🤖 AI Summary
Large language models (LLMs) exhibit weak multi-hop reasoning capabilities and struggle to locate and integrate critical information in ultra-long contexts (>100K tokens).
Method: This paper proposes a purely prompt-driven, end-to-end reasoning framework that synergistically combines structured prompt engineering with chain-of-thought (CoT) prompting to intrinsically enable key passage localization, stepwise evidence integration, and lightweight inference—all within a single forward pass. It emulates the retrieval-and-reasoning functionality of RAG without external retrievers.

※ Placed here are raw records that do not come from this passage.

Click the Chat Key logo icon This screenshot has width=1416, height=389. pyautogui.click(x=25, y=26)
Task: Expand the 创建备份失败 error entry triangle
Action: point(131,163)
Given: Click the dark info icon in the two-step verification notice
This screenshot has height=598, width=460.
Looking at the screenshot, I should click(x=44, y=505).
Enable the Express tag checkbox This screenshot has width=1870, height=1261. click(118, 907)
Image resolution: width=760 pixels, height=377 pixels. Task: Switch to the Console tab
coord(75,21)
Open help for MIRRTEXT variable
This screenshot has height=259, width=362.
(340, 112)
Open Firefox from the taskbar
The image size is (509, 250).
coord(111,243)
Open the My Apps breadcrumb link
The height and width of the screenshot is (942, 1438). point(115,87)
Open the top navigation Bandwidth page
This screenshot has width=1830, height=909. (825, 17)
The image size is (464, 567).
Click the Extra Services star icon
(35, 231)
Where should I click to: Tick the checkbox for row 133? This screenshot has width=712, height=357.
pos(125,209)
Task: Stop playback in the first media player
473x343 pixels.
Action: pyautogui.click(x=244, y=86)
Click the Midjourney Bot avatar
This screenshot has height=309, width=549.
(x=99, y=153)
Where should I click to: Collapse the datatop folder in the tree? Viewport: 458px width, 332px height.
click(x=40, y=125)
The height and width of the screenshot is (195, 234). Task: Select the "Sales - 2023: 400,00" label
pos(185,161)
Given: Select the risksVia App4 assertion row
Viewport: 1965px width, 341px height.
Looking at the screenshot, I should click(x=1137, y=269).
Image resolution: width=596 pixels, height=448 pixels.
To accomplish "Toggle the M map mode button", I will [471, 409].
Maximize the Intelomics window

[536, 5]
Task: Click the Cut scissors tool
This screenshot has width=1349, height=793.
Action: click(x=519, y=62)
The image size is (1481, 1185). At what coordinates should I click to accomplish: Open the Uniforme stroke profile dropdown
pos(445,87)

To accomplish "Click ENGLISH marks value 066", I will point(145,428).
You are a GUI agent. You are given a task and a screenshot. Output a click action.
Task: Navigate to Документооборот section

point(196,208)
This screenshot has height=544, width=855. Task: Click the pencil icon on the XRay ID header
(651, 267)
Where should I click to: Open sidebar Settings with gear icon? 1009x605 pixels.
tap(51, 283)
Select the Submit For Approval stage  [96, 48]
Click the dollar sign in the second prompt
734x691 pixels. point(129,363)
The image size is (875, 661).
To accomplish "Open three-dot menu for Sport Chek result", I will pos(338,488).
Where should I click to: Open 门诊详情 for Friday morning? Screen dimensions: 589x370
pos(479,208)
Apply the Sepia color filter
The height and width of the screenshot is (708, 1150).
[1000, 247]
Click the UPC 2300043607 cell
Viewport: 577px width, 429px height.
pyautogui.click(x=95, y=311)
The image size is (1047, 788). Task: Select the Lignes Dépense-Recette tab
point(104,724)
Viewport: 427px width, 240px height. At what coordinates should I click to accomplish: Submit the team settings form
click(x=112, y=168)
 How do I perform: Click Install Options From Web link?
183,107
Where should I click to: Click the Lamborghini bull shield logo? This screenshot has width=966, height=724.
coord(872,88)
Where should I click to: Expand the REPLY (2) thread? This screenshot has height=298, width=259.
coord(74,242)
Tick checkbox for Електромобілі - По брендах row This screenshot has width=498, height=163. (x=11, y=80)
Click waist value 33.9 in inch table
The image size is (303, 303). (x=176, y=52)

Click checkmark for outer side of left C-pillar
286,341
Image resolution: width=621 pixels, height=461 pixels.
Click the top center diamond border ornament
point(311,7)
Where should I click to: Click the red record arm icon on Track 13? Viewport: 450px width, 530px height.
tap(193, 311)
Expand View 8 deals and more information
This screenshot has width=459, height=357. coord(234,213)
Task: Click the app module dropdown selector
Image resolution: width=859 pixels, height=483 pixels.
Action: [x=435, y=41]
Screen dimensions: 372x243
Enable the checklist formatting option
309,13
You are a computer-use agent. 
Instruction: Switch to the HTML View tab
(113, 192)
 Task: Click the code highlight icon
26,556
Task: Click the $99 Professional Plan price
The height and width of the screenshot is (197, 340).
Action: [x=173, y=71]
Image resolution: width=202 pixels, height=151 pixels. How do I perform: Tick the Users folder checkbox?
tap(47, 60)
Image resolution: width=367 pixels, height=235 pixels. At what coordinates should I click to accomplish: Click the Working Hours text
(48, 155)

Contribution/Results: The work identifies the decisive impact of prompt elements—such as question, label, and instruction ordering—on long-range comprehension. Evaluated on the BABILong benchmark, it significantly outperforms both retrieval-free baselines and naive RAG across multi-fact question answering tasks—including object position tracking, dynamic counting, and uncertain knowledge reasoning—demonstrating strong robustness. Results empirically validate that optimized prompting can substantively replace conventional retrieval pipelines.
📝 Abstract
This paper addresses the challenge of comprehending very long contexts in Large Language Models (LLMs) by proposing a method that emulates Retrieval Augmented Generation (RAG) through specialized prompt engineering and chain-of-thought (CoT) reasoning. While recent LLMs support over 100,000 tokens in a single prompt, simply enlarging context windows has not guaranteed robust multi-hop reasoning when key details are scattered across massive input. Our approach treats the model as both the retriever and the reasoner: it first tags relevant segments within a long passage, then employs a stepwise CoT workflow to integrate these pieces of evidence. This single-pass method thereby reduces reliance on an external retriever, yet maintains focus on crucial segments. We evaluate our approach on selected tasks from BABILong, which interleaves standard bAbI QA problems with large amounts of distractor text. Compared to baseline (no retrieval) and naive RAG pipelines, our approach more accurately handles multi-fact questions such as object location tracking, counting, and indefinite knowledge. Furthermore, we analyze how prompt structure, including the order of question, relevant-text tags, and overall instructions, significantly affects performance. These findings underscore that optimized prompt engineering, combined with guided reasoning, can enhance LLMs' long-context comprehension and serve as a lightweight alternative to traditional retrieval pipelines.